Un basso che il resto degli svedesi se lo scordano. Un basso che fa così tanto Pixies. Deliziato dalla voce della francesina Audrey Pic.
Tra il dolce e l’amaro. E “Heaven” di conseguenza.
“Smoke In The Desert Eating The Sand Hide In The Grass” è la traccia migliore del disco.
O forse in assoluto degli Envelopes. Potrebbe essere una cover dei Talking Heads, potrebbe stare su un disco che non ha nulla a che vedere con l’indiepop. La chiave per far giungere il disco ad ascolti più allargati (anche se qualche assolo di chitarra è forse di troppo”…).

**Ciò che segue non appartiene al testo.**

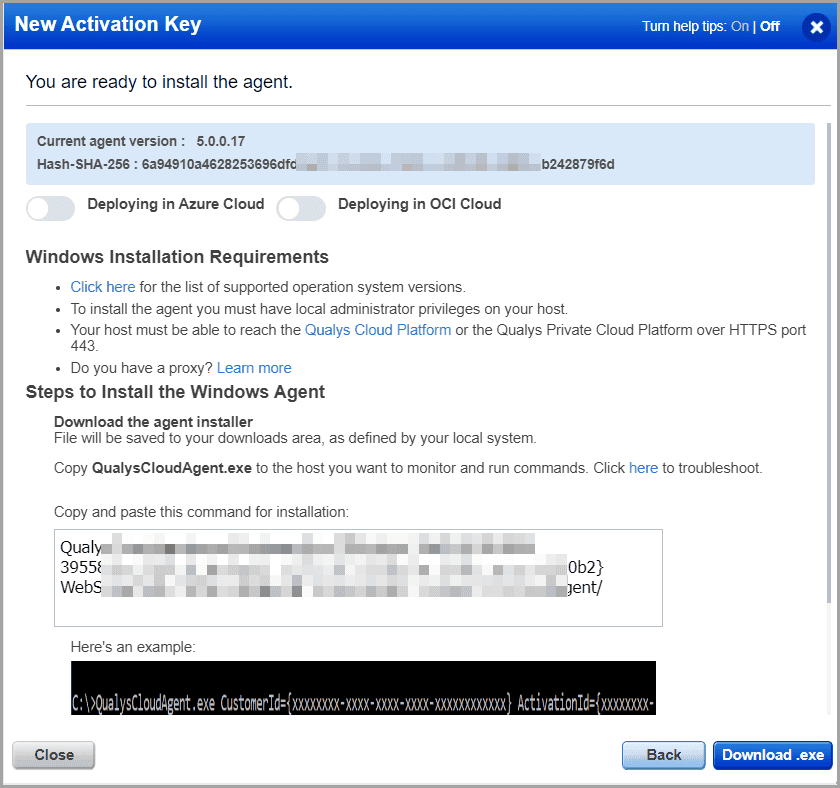The width and height of the screenshot is (840, 788).
Task: Select the installation command text box
Action: point(358,577)
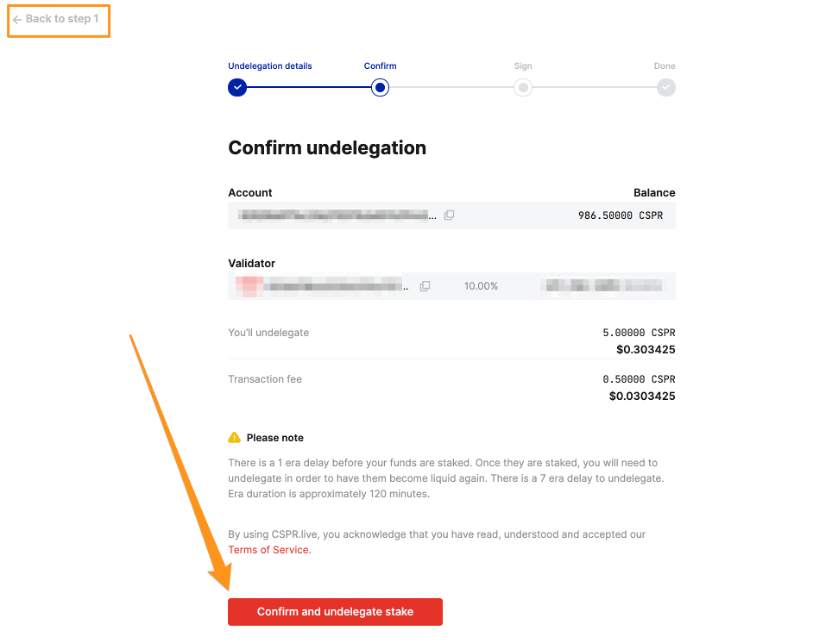Click the yellow warning triangle icon
The height and width of the screenshot is (643, 833).
(x=234, y=438)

I Talking Heads si fanno risentire anche negli accordi di “I’d Like To C U”, anche se la stessa viene contaminata di quel pop che basta qua e là per lasciar trasparire un senso di gioia comune.
E in chiusura “Seawise”, dove spicca la bella voce di Audrey che accompagna gli accordi di chitarra e basso, ormai diventati segno di riconoscimento per gli Envelopes.
Non è un album cupo, ma nemmeno necessariamente felice.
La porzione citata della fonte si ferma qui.